Individuals will still be asked to self-isolate for seven days from the onset of coronavirus symptoms, but all members of the household will now be asked to self-isolate for 14 days from that moment as well.
A spokesman DHSC said if other members of a household develop symptoms, however mild, at any time during the 14 days, they must not leave the home for seven days from when symptoms started.
Government has taken the further measure of asking whole households to isolate because it is likely that people living with others will infect each other or be infected already. Staying at home for 14 days will greatly reduce the overall amount of infection the household could pass on to others in the community, the spokesman said.
The Prime Minister also set out a number of social distancing measures to reduce the risk of infection from the spread of coronavirus.
For those who remain well, are under 70 or do not have an underlying health condition, they are advised to limit their social contact where possible, including using less public transport, working at home and considering not going to pubs, restaurants, theatres and bars.

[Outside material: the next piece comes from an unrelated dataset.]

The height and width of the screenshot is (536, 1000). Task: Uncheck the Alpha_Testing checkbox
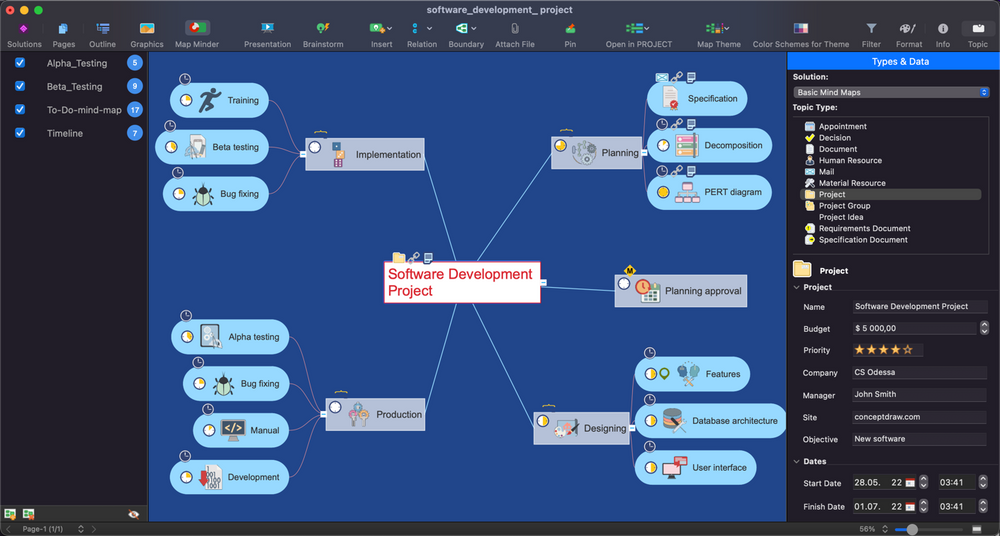click(20, 63)
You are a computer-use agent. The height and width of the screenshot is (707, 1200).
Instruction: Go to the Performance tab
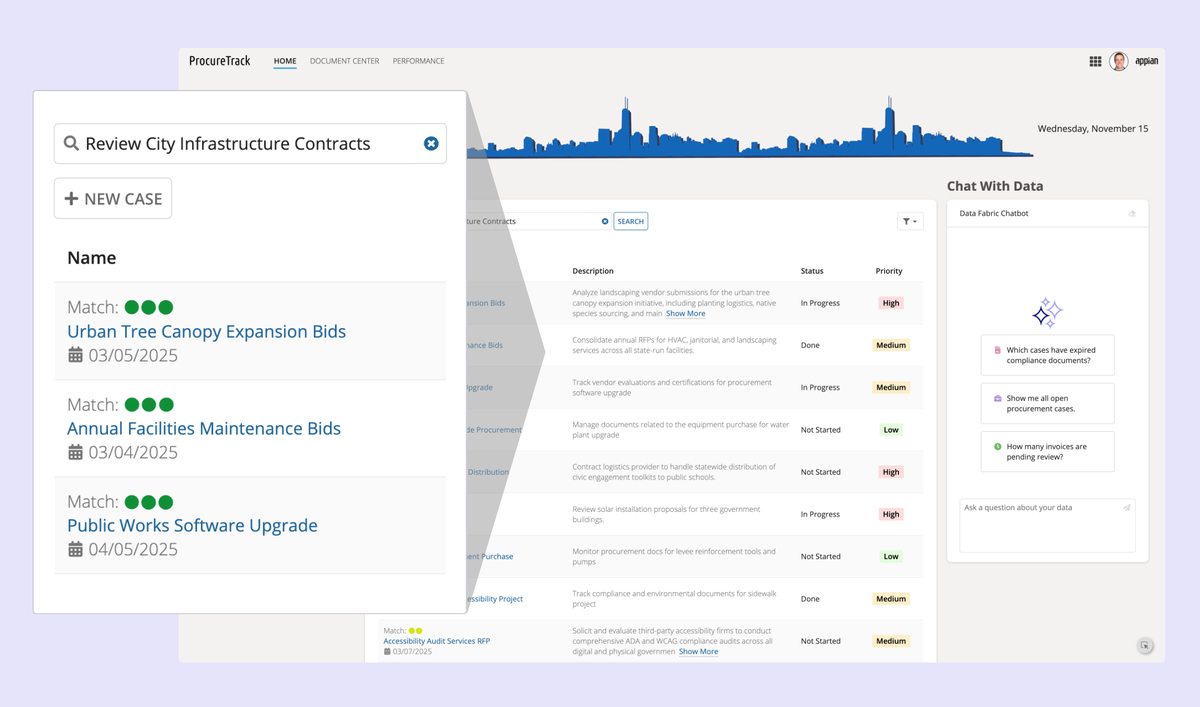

Those who are over 70, have an underlying health condition or are pregnant are strongly advised against these activities and should significantly limit face-to-face interaction with friends and family if possible.
A spokesman for DHSC said the most important thing individuals can do to protect themselves remains washing their hands more often, for at least 20 seconds, with soap and water. As well as coughing or sneezing into a tissue, putting it in a bin and washing hands.
The awareness campaign also reiterates the importance of seeking help online by visiting NHS.UK/coronavirus to check your symptoms and following the medical advice, rather than visiting a GP. It also urges people with any symptoms to avoid contact with older and more vulnerable people.
People should only use the NHS 111 service if symptoms become worse and, where possible, people should use the 111 service rather than calling. This will ensure the phone service is readily available to those who need it.
Health and Social Care secretary Matt Hancock said: ‘Coronavirus is the biggest public health crisis we have faced in a generation, and we will do whatever is necessary to protect our elderly and most vulnerable people and keep the public safe.
‘This is an unprecedented situation and it’s so important for each of us to rally together and do our bit to protect ourselves and each other, as well as our NHS, from this disease.
‘Washing hands regularly for 20 seconds or more remains the single most important thing each of us can do, but we now also need to ask everyone in a household to stay at home if anyone in their home shows symptoms.
‘Combating this virus will require a huge national effort. We must do all we can to save lives, protect the NHS and keep the most vulnerable people in our society safe.’